Sou um saco de lágrimas numa casa em mudança. Arrastado prum canto, arrastado pra outro, sigo firme e bem costurado, mas todo disforme. Me seguram de qualquer jeito, caio pro lado, me aparam com a perna, me chutam, arrastam de novo com o pé, teimoso, deixo rastro. Minha substância é uma só. Tenho pena. Do mundo, das pessoas, de quem foi e ficou. Pra quem sofre, apanha, bate, olha e grita que as coisas são como são e que o certo é o certo; pra quem tem medo, tem ódio, tem sonhos, esperança e pra quem não tem nada disso, pra quem a vida só reservou o banco mais desconfortável, a rasteireza, a humilhação. Alguém me joga no caminhão, num canto do chão pra não sujar o mobiliário. Só lamento. A certeza de um mundo sólido, do bem e do mal, da verdade, da segurança; em cada um, um tijolinho de ilusão. Em todos juntos, a grande muralha da indiferença e do destino. Colocaram alguma coisa pesada sobre mim. Vou romper, vou romper. Não tem problema: a muralha é impermeável, tudo está seguro.

sexta-feira, 5 de fevereiro de 2010

A Carta

Enquanto enrolava os miolos de pão que sobravam pela mesa, o velho atirava seu olhar para um canto qualquer, a fim de perdê-lo, e dizia, com a voz serena que durou uma vida para conseguir alcançar:

Passei muito tempo da minha pouca vida fazendo muitas coisas que se revelaram poucas. Tudo que ganhei foi um sentimento de vastidão desabitada.

À sua frente, eu o devorava. Seus olhos amarelos, a pele gasta, aquelas palavras que pareciam falsas de tão sinceras. Nada nele me parecia fortuito. Por isso, silenciava.

Agora, no crepúsculo da minha existência, quando é ridícula a própria idéia de mudar o destino, sinto-me como alguém que acordou tendo uma só tarefa para o dia mas que, ao levantar as pernas cansadas e deitar a cabeça ao travesseiro à noite, dá-se conta de que só não fez aquilo que devia, aquilo que queria.

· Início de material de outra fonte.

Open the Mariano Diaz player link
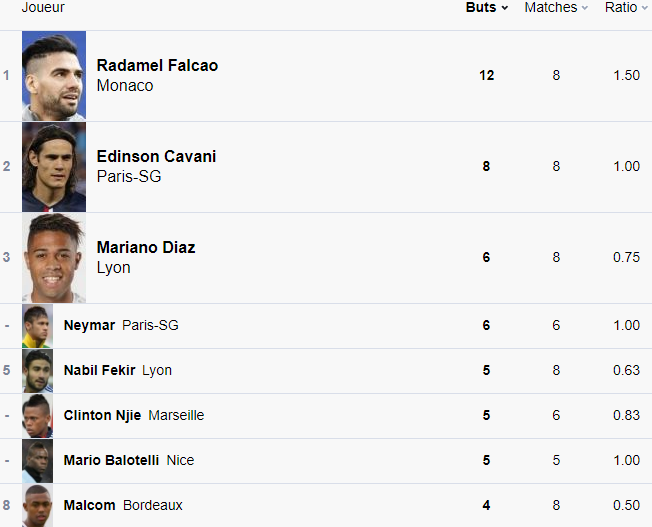 coord(146,247)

Acabaram os miolos, eram já todos bolinhas. O velho pareceu dar-se conta de que, se não emendasse logo um desfecho, seu desabafo pareceria esconder algum ensinamento moral e ensinamentos morais, àquela hora da vida, era tudo o que mais queria que não existissem. Apontou agora seus olhos para os meus, que quiseram fugir das órbitas com a violência do olhar.

E você, filho da puta, um dia vai perceber a mesma coisa. Reconheço um cagado no mundo no escuro. Somos uma irmandade. Espero que não demore pra descobrir que se existe um sentido nisso tudo, ele deve estar amortecido pelo álcool e outros vícios.

Continuei ali, vendo o desespero e a solidão do velho. Ele continuou falando. Passou a vida lutando contra o silêncio e agora sofria por ter descoberto que perderia. Ali aprendi a calar-me. Lá se foram cinquenta anos de serena sobriedade. Hoje, no crepúsculo da minha existência, sufoca-me este sentimento de superpovoamento, de carregar no peito, o mundo. Não quero levar para o túmulo o peso das possibilidades. Por isso escrevo esta carta para ninguém, pois ninguém merece lê-la.